Líder do PT no Senado diz que FHC age como um ‘líder de torcida’

Humberto Costa afirma que declaração de ex-presidente tucano demonstra ‘inveja’ e ‘ressentimento’

O Estado de S. Paulo

17 de agosto de 2015 | 23h48

O líder do PT no Senado, Humberto Costa (PE), criticou ontem a postura do ex-presidente Fernando Henrique Cardoso (PSDB), que sugeriu que a presidente Dilma Rousseff renunciasse ao cargo. De acordo com o líder petista, o ex-presidente tucano, que se manifestou por meio de uma rede social um dia depois das manifestações contra Dilma em todo o País, age como um “líder de torcida”.

“Do ex-presidente, se esperava uma posição de estadista. No entanto, ao invés disso, ele age como líder de torcida”, disse o senador petista. Para Costa, se Fernando Henrique acredita que todo presidente que passa por uma crise deve renunciar ao cargo, ele deveria ter tomado essa atitude quando estava no poder e enfrentou denúncias relativas ao escândalo da compra de votos para a reeleição e às privatizações e índices de baixa popularidade após ser reeleito, em 1998. 
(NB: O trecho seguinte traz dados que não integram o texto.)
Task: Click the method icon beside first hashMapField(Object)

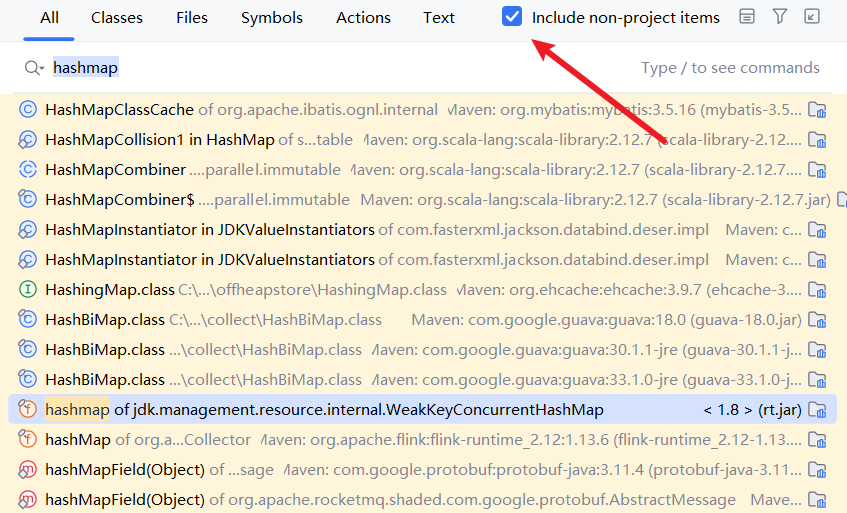Action: click(28, 470)
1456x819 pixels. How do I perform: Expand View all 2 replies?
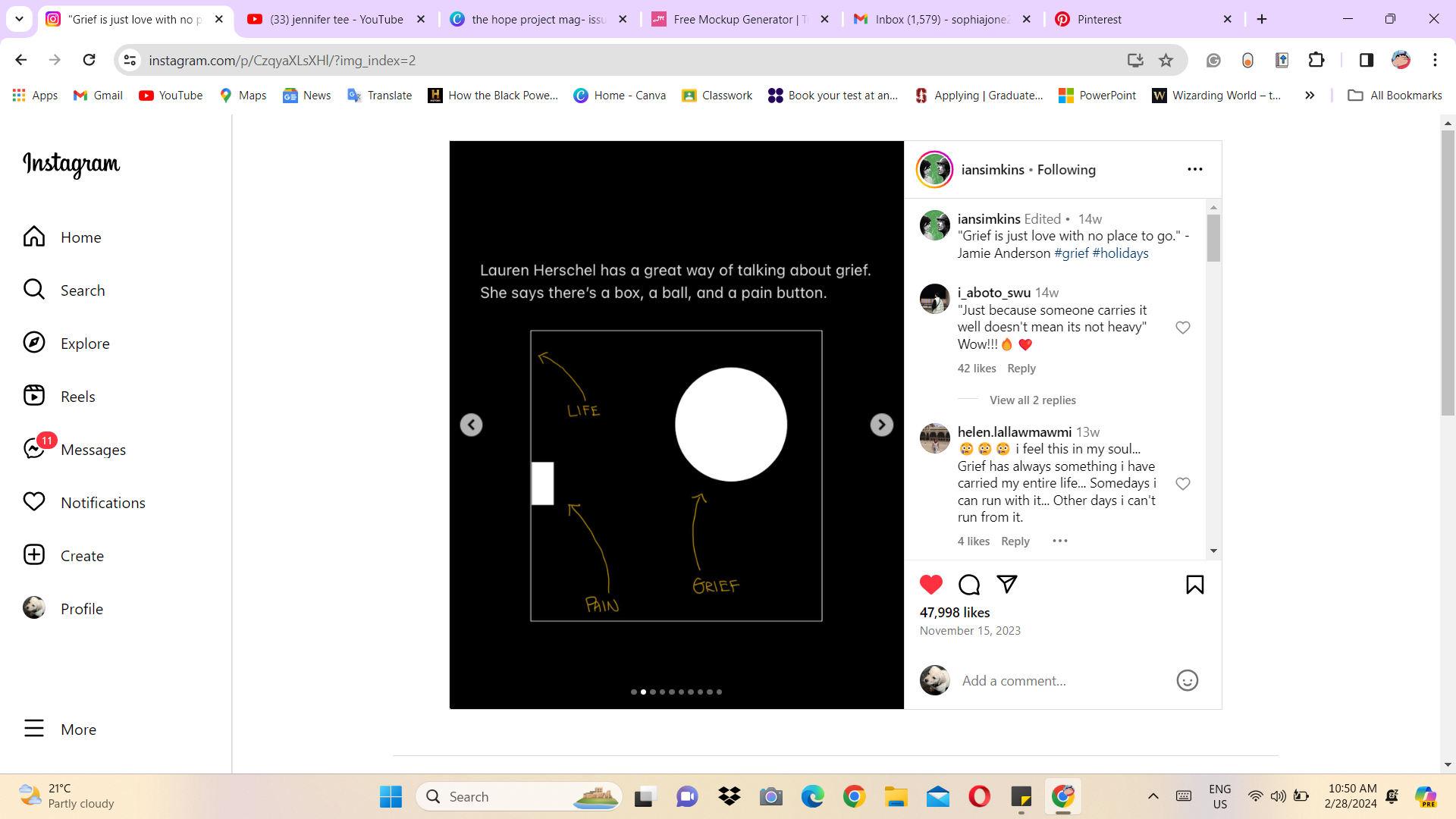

O líder do PT no Senado classificou a declaração de FHC como um “grave equívoco”, “demonstração de ressentimento e inveja” e que revela uma “pequenez política” por parte do tucano. “É um grave equívoco. Se um governo que está mal avaliado e enfrentando uma crise econômica tivesse que renunciar, Fernando Henrique também o deveria ter feito quando foi presidente”, disse o petista.

“A fala dele revela uma pequenez política porque um ex-presidente deveria estar contribuindo para melhorar o País. Ele deveria mostrar uma postura de estadista mas está parecendo mais um chefe de torcida.”

Porta-voz. André Singer, cientista político e ex-porta-voz do governo Lula, disse ontem não compreender as falas de lideranças tucanas dando apoio ao impeachment, em especial a manifestação de FHC. “A presidente tem dito diversas vezes que não vai renunciar, o que a meu ver é correto, ela tem mandato e o mandato dela é legítimo”, disse ao argumentar que atualmente não há embasamento legal para um processo de impeachment. Para ele, qualquer movimentação de afastamento de Dilma neste momento seria um “golpe branco”.